Para onde vai esse tensionamento? Para o Poder Judiciário, mais
especificamente, o Supremo Tribunal Federal. Assim, mais tensões, mais demandas
ao STF; mais forte este fica. Inércia do Executivo? Demandas que vão ao
Judiciário lato sensu ,
que, assim, fica mais forte. Inércia do Legislativo? Idem. E o STF fica mais
forte. Não há Judiciário mais poderoso no mundo do que o do Brasil (basta ver
que há poucos dias um juiz federal “decretou” intervenção em um município do
Ceará, nomeando inclusive um servidor para isso).
A
solução?
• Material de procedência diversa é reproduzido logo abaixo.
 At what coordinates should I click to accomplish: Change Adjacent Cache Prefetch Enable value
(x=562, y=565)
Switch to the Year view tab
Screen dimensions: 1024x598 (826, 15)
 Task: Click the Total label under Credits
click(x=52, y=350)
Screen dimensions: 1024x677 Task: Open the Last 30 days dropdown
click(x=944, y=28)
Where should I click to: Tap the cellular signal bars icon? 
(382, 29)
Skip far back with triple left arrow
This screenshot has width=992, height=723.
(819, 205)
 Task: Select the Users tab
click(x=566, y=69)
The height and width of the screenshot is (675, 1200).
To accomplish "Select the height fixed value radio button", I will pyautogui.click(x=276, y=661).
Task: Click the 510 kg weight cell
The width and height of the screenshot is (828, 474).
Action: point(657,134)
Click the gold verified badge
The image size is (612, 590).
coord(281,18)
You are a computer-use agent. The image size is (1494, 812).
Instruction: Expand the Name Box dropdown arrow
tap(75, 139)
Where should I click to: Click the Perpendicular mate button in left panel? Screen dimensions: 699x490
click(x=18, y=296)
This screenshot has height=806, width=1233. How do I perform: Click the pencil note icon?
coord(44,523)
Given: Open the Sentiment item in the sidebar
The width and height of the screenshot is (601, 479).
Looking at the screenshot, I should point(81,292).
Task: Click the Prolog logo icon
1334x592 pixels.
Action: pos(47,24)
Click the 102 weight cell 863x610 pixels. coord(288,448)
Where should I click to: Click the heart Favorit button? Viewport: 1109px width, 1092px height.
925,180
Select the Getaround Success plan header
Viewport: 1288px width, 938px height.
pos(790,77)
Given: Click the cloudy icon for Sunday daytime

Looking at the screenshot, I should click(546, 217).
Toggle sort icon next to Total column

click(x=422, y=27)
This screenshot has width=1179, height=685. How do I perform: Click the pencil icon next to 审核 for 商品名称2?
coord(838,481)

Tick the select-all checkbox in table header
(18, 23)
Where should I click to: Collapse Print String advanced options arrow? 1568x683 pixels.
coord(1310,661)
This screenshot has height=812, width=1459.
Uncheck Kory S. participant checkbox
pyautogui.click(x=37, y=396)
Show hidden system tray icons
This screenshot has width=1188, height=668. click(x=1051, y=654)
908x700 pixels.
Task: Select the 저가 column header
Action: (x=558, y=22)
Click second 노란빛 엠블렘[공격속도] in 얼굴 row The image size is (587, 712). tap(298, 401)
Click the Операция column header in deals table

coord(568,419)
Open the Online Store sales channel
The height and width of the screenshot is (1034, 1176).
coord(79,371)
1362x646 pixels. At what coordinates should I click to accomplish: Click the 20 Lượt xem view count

Bem. Talvez a ideia de um Tribunal Constitucional não seja má (embora
isso calhasse melhor em um sistema parlamentarista...) Aliás, com certeza,
funcionaria melhor, com mandatos fixos de 8 anos, renováveis por uma vez. E
delimitação de competências constitucionais. Não dá para o STF julgar questões
de processos criminais que dizem respeito a furtos de sabonetes. Como é
possível que tenhamos que ir ao STF para libertar um cidadão preso porque não
devolveu DVD em locadora? Mas as instâncias inferiores não sabem julgar? Como é
possível que os 27 tribunais dos Estados ainda julguem processos invertendo o
ônus da prova em processos criminais?
Demandas e custos de legitimidade
Onde quero chegar? Quero demonstrar que, do mesmo modo como o presidencialismo
brasileiro é de coalizão, enredado em atendimentos de pleitos políticos ad hoc , circunstância que
causa enormes problemas para a assim denominada “governabilidade” (por que
precisa de um ministério da Pesca?), também o Supremo Tribunal Federal acaba
ingressando perigosamente nesse terreno de (atendimento a) demandas de grupos.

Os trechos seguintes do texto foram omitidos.